Well, we’re back in the U.S. for three months to house-sit and dog-sit while Brian’s parents take an epic U.S. road trip. And that means we’ve reunited with our dogs!

The reunion

Brian and I were worried about how the dogs would react when they saw us. After all, we’d just mysteriously disappeared from their lives one day 13-months ago. Brian was afraid one of them might drop dead of a heart attack. I was afraid one of them might squat and spontaneously pee, like how people wet themselves from shock. We both worried that they would snuff us, angry and resentful for leaving.

Bear

Bear

Macy2

Macy

The dogs have been living with Brian’s parents while we’ve been away. As we neared the house for the first time in more than a year I was over-the-moon excited and also insanely nervous. I shifted in my seat and fidgeted, unable to calm my nerves.

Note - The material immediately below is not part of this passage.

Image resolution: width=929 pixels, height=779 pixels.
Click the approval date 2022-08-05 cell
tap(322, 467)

We pulled our car into the driveway and walked up to the front door. The dogs heard us approaching and started barking. We rang the bell, Brian’s parents opened the door, and the dogs ran out to greet us, barking and sniffing and jumping as much as their old bones can jump.

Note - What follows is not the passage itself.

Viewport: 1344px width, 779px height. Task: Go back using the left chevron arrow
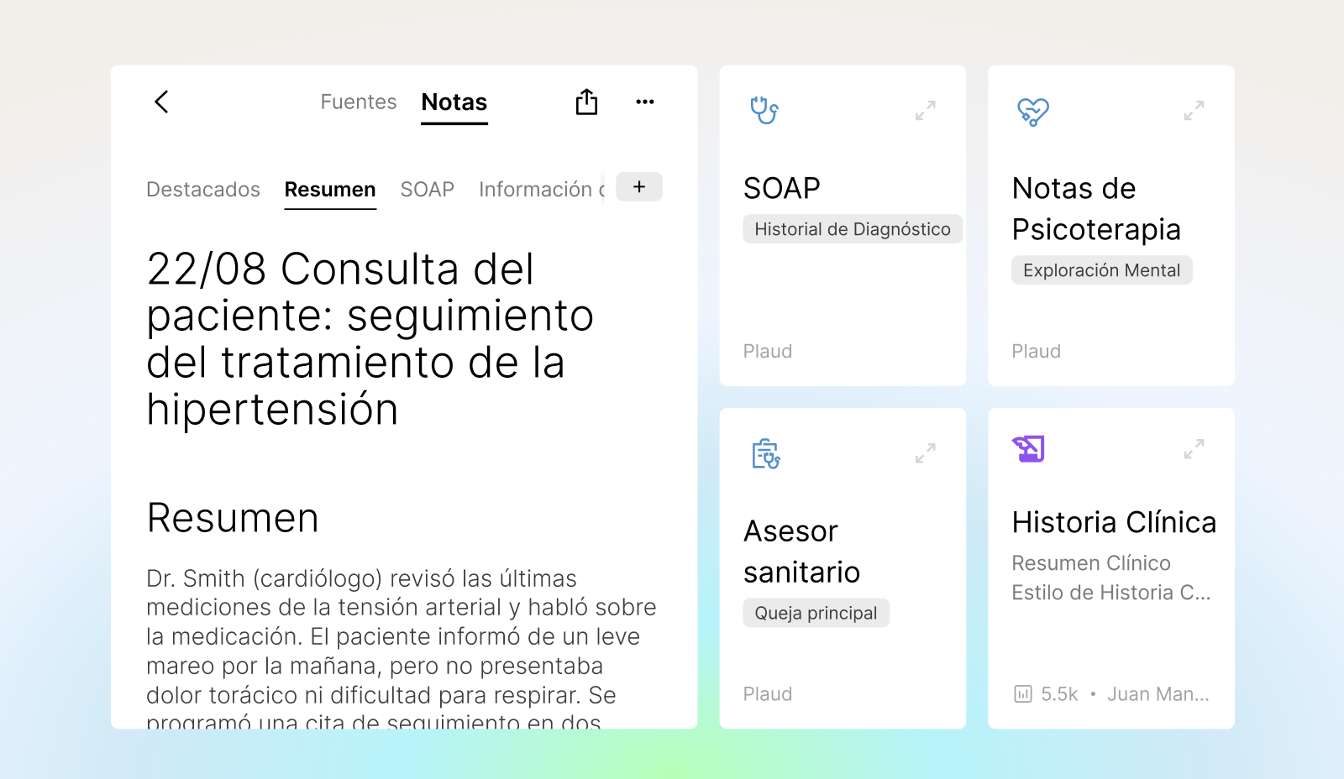pos(162,102)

I videotaped it. In truth, it’s the sort of video that only a mother can love. But if you want to see Brian smile so wide it looks like his face might explode, and hear us both talk in embarrassingly high-pitched voices, then by all means, enjoy yourself.

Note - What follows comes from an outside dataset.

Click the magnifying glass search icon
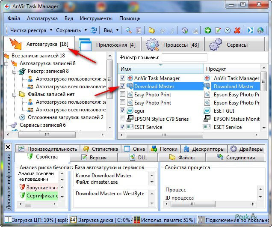272x227 pixels. tap(128, 30)
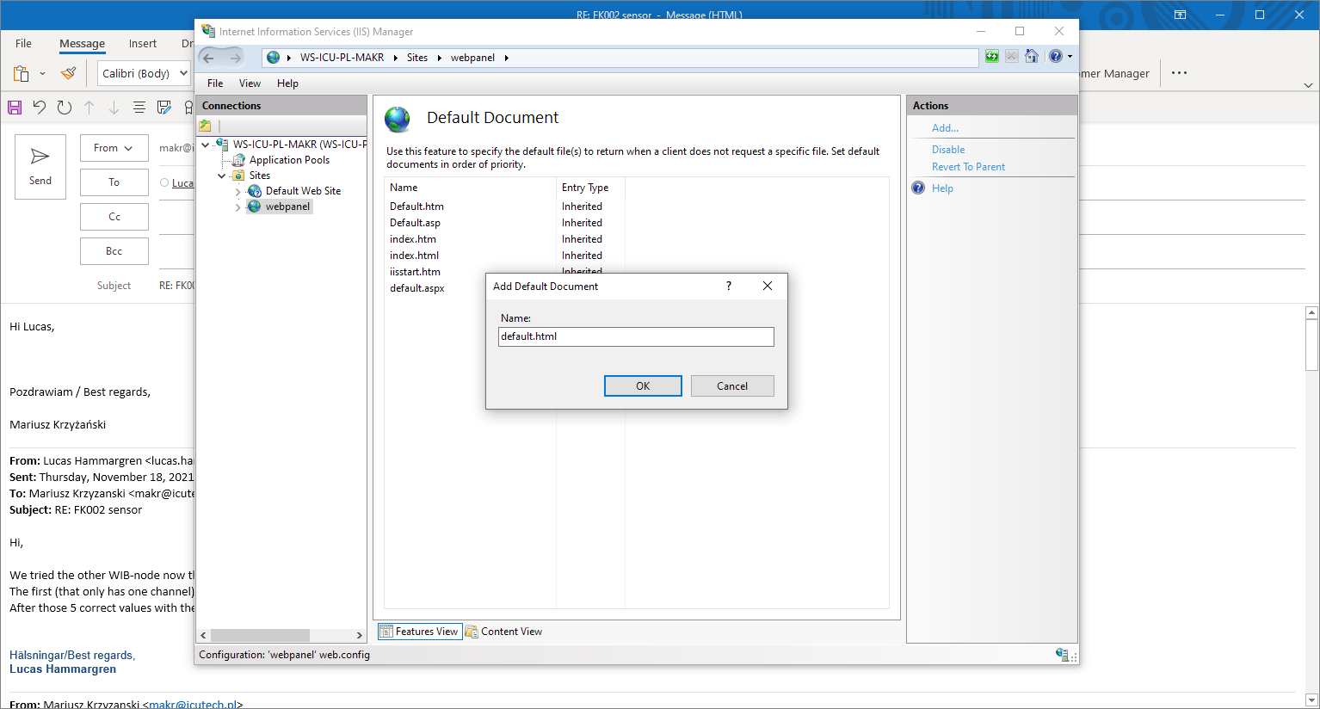The width and height of the screenshot is (1320, 709).
Task: Open the ? help button in dialog title
Action: 729,286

When we got inside, Brian and I sat down on the floor and the dogs ran between us sniffing and snuggling. Bear, who has never once licked me in the 12 years she’s been alive, ran between Brian and I licking our faces. It was the sweetest thing! After about ten minutes of commotion everything settled down and soon after the dogs were asleep on the floor. It was a big event and then, sleep. Always sleep.

In the days since we’ve been back things have been completely normal with the dogs. It’s like we never left them. They don’t appear mad at us, haven’t peed in our bed or eaten our clothes or seeked any other sort of creative revenge. They’re at our feet constantly, curled up beside me even now as I type at the computer. It feels wonderful. It is so nice to have them back.

We’re heading back out on the road this October (SE Asia) and I’m worried about leaving them again. I worry that it will mess them up psychologically and they’ll develop some sort of geriatric separation anxiety. And I worry specifically about Macy, our oldest dog who is 14.5. She’s aged a lot in the year we’ve been gone. She’s not walking well, her energy is lower than it used to be and I’m just not sure she has a ton of time left.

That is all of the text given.